And there's my point of doubt. That concentration may be worth processing on earth. But how do you extract it in space for transport?
Of course, anyone even considering this line of business plans to bring back platinum (at first) in quantities of metric tons at a time, not hundreds of tons. The crashing the market would happen much later, when we have warp drive and starships, or at least much more sophisticated transport systems.If you look at a potential business plan resulting in mid-term delivery of one ton payloads back to Earth, if the infrastructure to make this happen is feasible, then the plan makes some sense. That is why I say that "they will crash the market so it doesn't make economic sense" is a canard.

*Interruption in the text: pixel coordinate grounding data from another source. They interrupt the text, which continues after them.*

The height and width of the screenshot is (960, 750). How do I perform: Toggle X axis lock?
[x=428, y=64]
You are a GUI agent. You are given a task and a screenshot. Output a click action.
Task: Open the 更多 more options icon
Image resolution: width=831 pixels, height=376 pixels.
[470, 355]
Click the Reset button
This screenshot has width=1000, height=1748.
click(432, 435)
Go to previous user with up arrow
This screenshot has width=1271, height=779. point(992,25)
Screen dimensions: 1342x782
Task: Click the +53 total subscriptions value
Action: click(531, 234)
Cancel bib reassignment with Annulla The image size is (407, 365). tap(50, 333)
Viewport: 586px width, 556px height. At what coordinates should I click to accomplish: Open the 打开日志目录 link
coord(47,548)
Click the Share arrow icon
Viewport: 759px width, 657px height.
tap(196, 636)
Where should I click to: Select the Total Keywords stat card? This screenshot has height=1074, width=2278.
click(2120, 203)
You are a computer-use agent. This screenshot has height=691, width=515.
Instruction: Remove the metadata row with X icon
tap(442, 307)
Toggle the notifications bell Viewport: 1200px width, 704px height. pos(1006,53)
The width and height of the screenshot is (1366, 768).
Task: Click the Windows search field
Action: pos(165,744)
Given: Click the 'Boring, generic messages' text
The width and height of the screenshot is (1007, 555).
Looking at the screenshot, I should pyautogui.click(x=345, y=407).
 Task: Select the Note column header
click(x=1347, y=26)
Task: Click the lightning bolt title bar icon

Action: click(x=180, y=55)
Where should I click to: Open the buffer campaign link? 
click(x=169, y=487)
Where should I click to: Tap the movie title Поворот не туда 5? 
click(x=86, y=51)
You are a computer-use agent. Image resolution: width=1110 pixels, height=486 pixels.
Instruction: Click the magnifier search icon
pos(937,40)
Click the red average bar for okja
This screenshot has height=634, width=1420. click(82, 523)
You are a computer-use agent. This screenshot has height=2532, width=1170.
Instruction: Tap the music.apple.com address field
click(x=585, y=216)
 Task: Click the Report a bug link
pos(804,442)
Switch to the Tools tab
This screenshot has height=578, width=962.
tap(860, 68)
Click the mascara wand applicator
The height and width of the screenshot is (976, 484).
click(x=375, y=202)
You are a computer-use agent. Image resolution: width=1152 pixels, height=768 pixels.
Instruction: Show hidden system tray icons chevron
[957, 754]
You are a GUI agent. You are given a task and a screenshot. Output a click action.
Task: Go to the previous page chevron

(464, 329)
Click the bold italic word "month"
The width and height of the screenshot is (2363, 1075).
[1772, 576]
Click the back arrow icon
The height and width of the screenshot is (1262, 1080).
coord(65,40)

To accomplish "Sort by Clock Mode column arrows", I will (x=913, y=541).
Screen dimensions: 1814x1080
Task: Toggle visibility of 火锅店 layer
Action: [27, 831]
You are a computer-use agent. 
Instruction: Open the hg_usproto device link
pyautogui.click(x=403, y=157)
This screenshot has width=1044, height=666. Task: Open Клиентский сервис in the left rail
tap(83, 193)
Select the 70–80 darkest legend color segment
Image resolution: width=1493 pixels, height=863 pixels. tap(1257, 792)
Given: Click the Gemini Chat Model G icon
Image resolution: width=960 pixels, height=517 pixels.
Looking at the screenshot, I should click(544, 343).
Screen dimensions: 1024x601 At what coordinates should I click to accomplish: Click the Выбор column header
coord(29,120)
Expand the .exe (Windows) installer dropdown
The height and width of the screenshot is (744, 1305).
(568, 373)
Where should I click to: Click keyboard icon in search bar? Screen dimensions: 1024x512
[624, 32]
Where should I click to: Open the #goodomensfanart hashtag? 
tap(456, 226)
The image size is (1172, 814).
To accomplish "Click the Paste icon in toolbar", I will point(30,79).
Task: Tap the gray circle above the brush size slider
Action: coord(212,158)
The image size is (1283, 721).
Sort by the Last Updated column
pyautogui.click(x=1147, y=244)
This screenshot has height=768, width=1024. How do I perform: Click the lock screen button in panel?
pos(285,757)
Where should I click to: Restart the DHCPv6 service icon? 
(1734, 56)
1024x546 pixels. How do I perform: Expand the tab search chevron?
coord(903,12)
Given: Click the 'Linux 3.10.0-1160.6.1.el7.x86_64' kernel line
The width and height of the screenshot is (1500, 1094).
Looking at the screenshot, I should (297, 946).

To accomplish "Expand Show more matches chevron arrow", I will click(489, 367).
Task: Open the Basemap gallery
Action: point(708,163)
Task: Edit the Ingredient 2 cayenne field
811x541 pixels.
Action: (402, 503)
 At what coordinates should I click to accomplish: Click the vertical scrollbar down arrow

But if they don't crash the market it doesn't make sense either. Bringing back 1 mT at a time probably isn't going to be worth it, as a single tonne of Pt is only worth $50M. After all, let's consider what they're really trying to do: what they're really trying to do is build a privately funded, major space program. And how much money does it take to fund a major space program? $1B or $10B? Considering that the Golden Spike Company figures they need to charge $1.5B for a single, light-weight sortie to the Moon, (let alone the fact that the entire NASA budget is ~$20B/year) I'd say the answer is closer to $10B than $1B. And $10B is not a lot of money in the grand scheme of things. I think Exxon-Mobile brings in ~$100B every quarter. And these guys are saying that the world's first trillionaire is going to come from space mining. Thus, consider what it takes to get to $10B:$50K/kg * 200 mT = $10BBut 200 mT is the current, entire production of Pt on Planet Earth. So they're stuck in a conundrum: either they produce enough PGM's to be worth it, in which case they crash the market; or else they don't crash the market, in which case they can't make enough $$$ to be worth it....
I think we are getting way too far ahead in thinking that you have to mine and produce PGM's in order to be a successful asteroid miner. The 50-100lbs of samples returned from a sample return flight would have significant market value in the order of $100K's to $1M's per lb to the scientific and collectors markets. If NASA is willing to shell out millions for just information on a GLXP flight how much do you think 10lbs of asteroid rock will fetch. Between selling info and the returned samples it would be possible for an asteroid sample return flight to make a profit. 100lbs of asteroid rock could have a value as much as $100M.
The reason that I say this is fairy dust is that it violates Anderman's First Law of Space Startups:"Any new space company that requires investor funding AND requires more than One Economic Cycle to get to revenue is doomed".
PR is all about the creation of an abundant source of raw materials. Without a cheaper abundant source than shipping everything from Earth, large scale projects like O'Neil habitats and SPS will not be economically viable.
With launch costs well over $1,000 a ton, you would probably have to see overall costs drop quite a bit to make silicon a viable product from space mining.Although small dollars in quantity can make big dollars, there are probably variable costs that cannot be overcome unless space costs in general drop a lot.
It's the classic issue of your fixed costs increasing as you also gain revenue; to generate the marginal ton of silicon, your marginal expenses increase accordingly, so there are no significant economies of scale, except for the costs of establishing the silicon mine in the first place.Space is expensive.The PR business plan admittedly only gets to revenue decades from now (revenue from mining, that is; they may sell telescopes to get $$ in the near term). That revenue would be from valuable products, such as water and platinum. To get revenue from silicon would be many further years downstream, and it is difficult to calculate values that far away.
It is difficult to determine if magic pixie dust acquisition is a fixed or variable cost.
Quote from: Danderman on 03/22/2013 05:37 pmIt is difficult to determine if magic pixie dust acquisition is a fixed or variable cost. Wasn't asteroid mining a "pixie dust" sort of concept until recently?